Both sensors have the company’s proprietary Isocell Plus technology that reduces light leakage, as well as Tetracell technology which uses four pixels like one to allow for better photos to be taken in dark environments.
While Samsung’s Isocell brand of mobile imaging hardware has been around for years, they always end up playing second fiddle to Sony’s market dominance due to generally lower quality results, they often also lead in technologies.
Over the past few years, mobile phone cameras have become the main instrument for recording and sharing our everyday moments. With more pixels and advanced pixel technologies, Samsung ISOCELL Bright GW1 and GM2 will bring a new level of photography to today’s sleekest mobile devices that will enhance and help change the way we record our daily lives.
– Yongin Park, executive vice president of sensor business at Samsung Electronics.
The 64MP ISOCELL Bright GW1 uses pixel-merging and remosaic algorithms to create bright 16MP images in low light. This is the same technology other manufacturers are using, whether it is called pixel binning, pixel combining, etc. The sensor is also able to produce full 64MP images if the conditions are optimal. Additionally, the GW1 also supports real-time high dynamic range (HDR) for richer hues.

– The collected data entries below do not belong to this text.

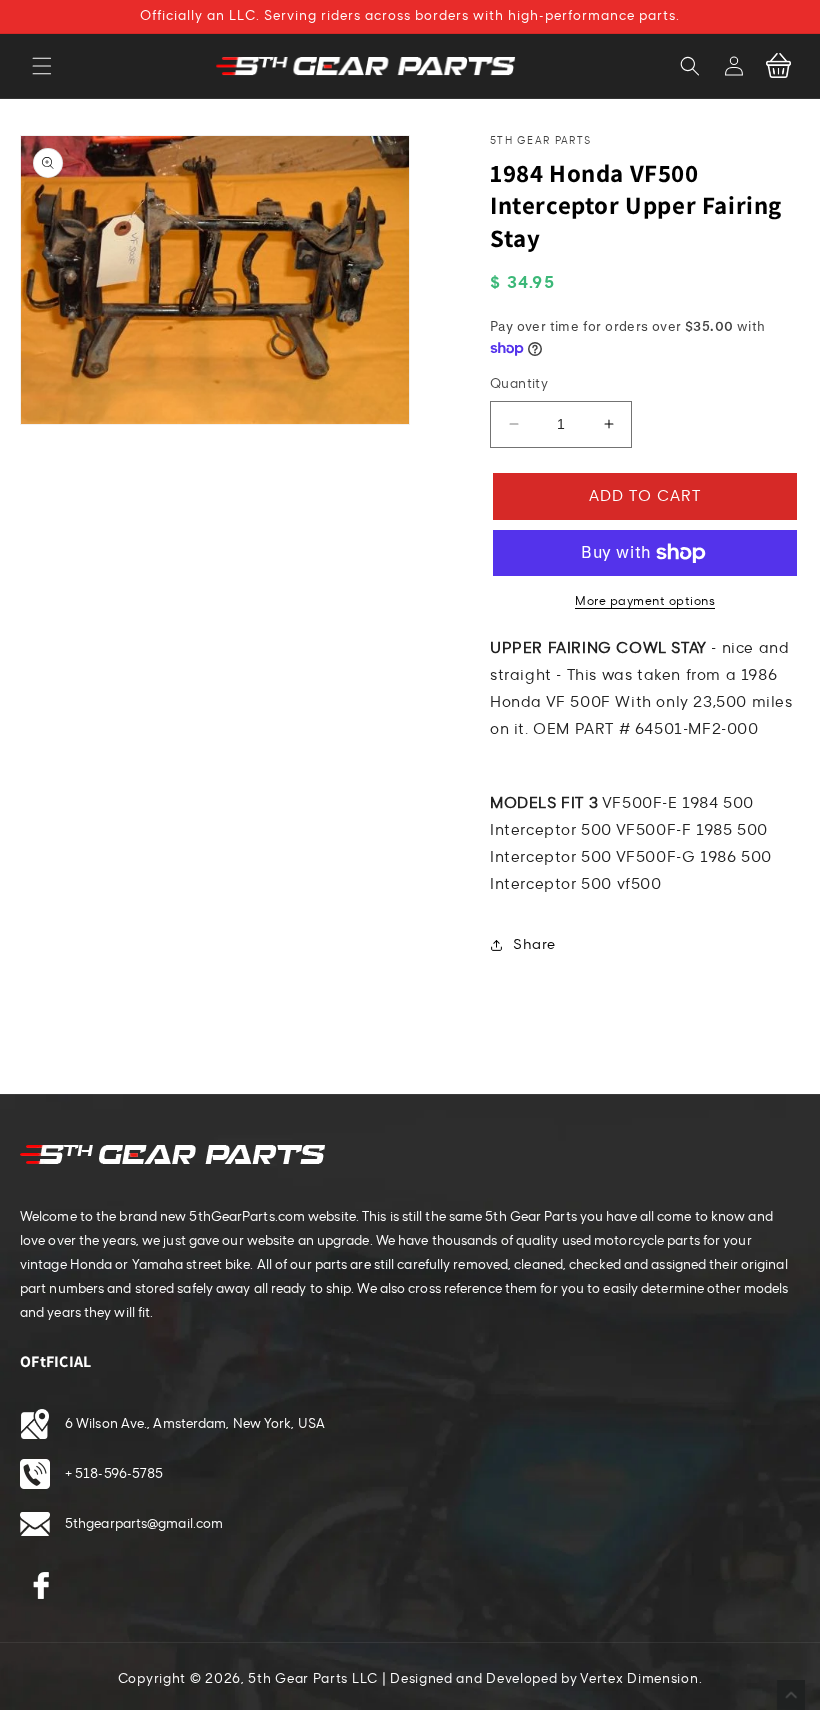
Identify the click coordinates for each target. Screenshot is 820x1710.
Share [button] (534, 944)
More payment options (645, 601)
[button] (42, 66)
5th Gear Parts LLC (313, 1679)
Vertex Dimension (639, 1679)
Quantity (519, 384)
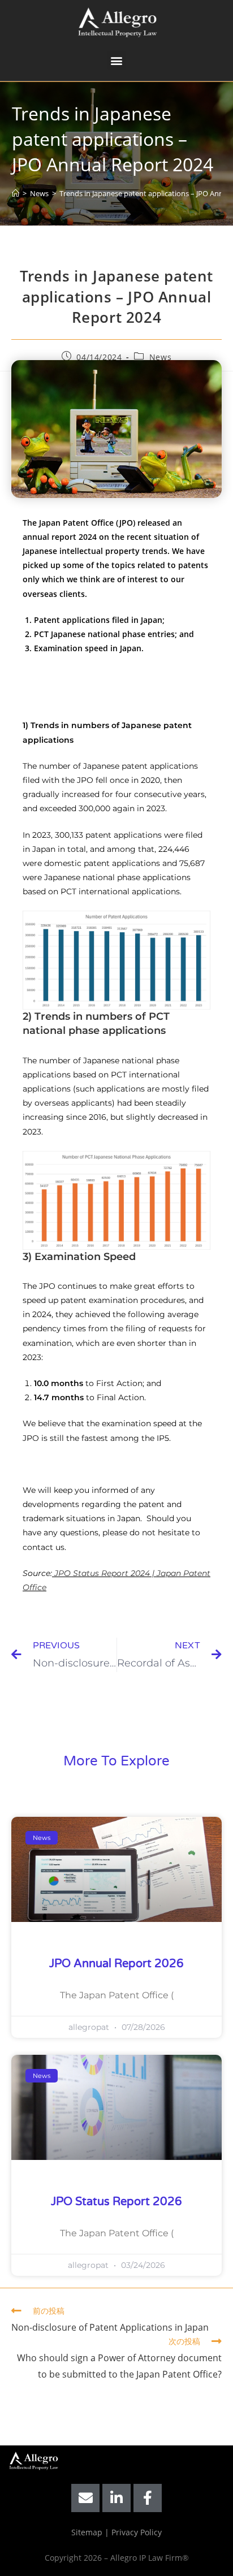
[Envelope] (85, 2498)
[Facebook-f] (147, 2498)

The 48MP GW2 sensor has the same features, and both chips are already sampling to customers, with mass production beginning in the second half of the year. You can find more detail in the press release at the source link.
While Samsung’s Isocell brand of mobile imaging hardware has been around for years, they usually end-up behind Sony in market dominance due to generally lower quality results. Now, they have beaten Sony in the 64MP race after tying in the 48MP game in October last year.
Samsung is continuously developing its imaging technology for both its own smartphones, as well as other OEMs that want to use its products. Samsung smartphones have been, for a couple of years, at the top of the list when it comes to imaging quality, fighting head to head with Huawei, Apple, Google, Sony, and the others.